Pixel coordinate grounding data
○ ○ ○ ○ ○ ○ ○

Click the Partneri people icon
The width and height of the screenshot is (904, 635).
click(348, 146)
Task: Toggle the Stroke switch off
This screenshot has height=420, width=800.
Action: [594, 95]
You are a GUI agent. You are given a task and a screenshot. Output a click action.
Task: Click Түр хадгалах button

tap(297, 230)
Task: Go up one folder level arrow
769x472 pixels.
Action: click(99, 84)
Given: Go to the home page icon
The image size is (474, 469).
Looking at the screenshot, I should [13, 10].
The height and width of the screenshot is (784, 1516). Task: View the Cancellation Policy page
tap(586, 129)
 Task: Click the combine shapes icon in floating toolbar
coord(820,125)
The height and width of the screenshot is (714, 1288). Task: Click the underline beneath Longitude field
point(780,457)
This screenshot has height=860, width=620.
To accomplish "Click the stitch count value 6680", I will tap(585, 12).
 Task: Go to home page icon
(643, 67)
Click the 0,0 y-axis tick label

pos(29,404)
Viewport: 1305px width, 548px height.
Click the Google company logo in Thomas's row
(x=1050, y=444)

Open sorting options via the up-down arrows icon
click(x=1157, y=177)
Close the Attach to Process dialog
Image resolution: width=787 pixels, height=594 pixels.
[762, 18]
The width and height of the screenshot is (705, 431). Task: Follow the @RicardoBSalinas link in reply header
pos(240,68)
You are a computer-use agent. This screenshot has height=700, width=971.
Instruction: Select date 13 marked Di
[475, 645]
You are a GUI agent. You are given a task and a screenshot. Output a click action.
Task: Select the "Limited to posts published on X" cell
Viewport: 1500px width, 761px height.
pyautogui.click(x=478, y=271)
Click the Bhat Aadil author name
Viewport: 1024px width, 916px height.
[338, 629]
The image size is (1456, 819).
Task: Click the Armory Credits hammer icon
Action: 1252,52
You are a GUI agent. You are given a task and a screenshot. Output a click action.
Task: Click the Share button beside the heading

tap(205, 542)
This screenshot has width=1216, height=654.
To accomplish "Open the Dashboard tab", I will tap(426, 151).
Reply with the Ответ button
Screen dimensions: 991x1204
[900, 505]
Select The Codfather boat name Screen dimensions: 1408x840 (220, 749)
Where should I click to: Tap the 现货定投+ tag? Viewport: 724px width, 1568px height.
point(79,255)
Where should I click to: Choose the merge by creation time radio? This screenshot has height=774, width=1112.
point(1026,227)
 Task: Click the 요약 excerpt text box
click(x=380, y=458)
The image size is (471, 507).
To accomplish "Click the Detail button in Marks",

○ ○ ○ ○ ○ ○ ○

> Description of the task:
Every line above is to be transcribed exactly, with nothing missed.

> Result for this task:
Click the Partneri people icon
The width and height of the screenshot is (904, 635).
click(348, 146)
Task: Toggle the Stroke switch off
This screenshot has height=420, width=800.
Action: [594, 95]
You are a GUI agent. You are given a task and a screenshot. Output a click action.
Task: Click Түр хадгалах button

tap(297, 230)
Task: Go up one folder level arrow
769x472 pixels.
Action: click(99, 84)
Given: Go to the home page icon
The image size is (474, 469).
Looking at the screenshot, I should [13, 10].
The height and width of the screenshot is (784, 1516). Task: View the Cancellation Policy page
tap(586, 129)
 Task: Click the combine shapes icon in floating toolbar
coord(820,125)
The height and width of the screenshot is (714, 1288). Task: Click the underline beneath Longitude field
point(780,457)
This screenshot has height=860, width=620.
To accomplish "Click the stitch count value 6680", I will tap(585, 12).
 Task: Go to home page icon
(643, 67)
Click the 0,0 y-axis tick label

pos(29,404)
Viewport: 1305px width, 548px height.
Click the Google company logo in Thomas's row
(x=1050, y=444)

Open sorting options via the up-down arrows icon
click(x=1157, y=177)
Close the Attach to Process dialog
Image resolution: width=787 pixels, height=594 pixels.
[762, 18]
The width and height of the screenshot is (705, 431). Task: Follow the @RicardoBSalinas link in reply header
pos(240,68)
You are a computer-use agent. This screenshot has height=700, width=971.
Instruction: Select date 13 marked Di
[475, 645]
You are a GUI agent. You are given a task and a screenshot. Output a click action.
Task: Select the "Limited to posts published on X" cell
Viewport: 1500px width, 761px height.
pyautogui.click(x=478, y=271)
Click the Bhat Aadil author name
Viewport: 1024px width, 916px height.
[338, 629]
The image size is (1456, 819).
Task: Click the Armory Credits hammer icon
Action: 1252,52
You are a GUI agent. You are given a task and a screenshot. Output a click action.
Task: Click the Share button beside the heading

tap(205, 542)
This screenshot has width=1216, height=654.
To accomplish "Open the Dashboard tab", I will tap(426, 151).
Reply with the Ответ button
Screen dimensions: 991x1204
[900, 505]
Select The Codfather boat name Screen dimensions: 1408x840 (220, 749)
Where should I click to: Tap the 现货定投+ tag? Viewport: 724px width, 1568px height.
point(79,255)
Where should I click to: Choose the merge by creation time radio? This screenshot has height=774, width=1112.
point(1026,227)
 Task: Click the 요약 excerpt text box
click(x=380, y=458)
The image size is (471, 507).
To accomplish "Click the Detail button in Marks",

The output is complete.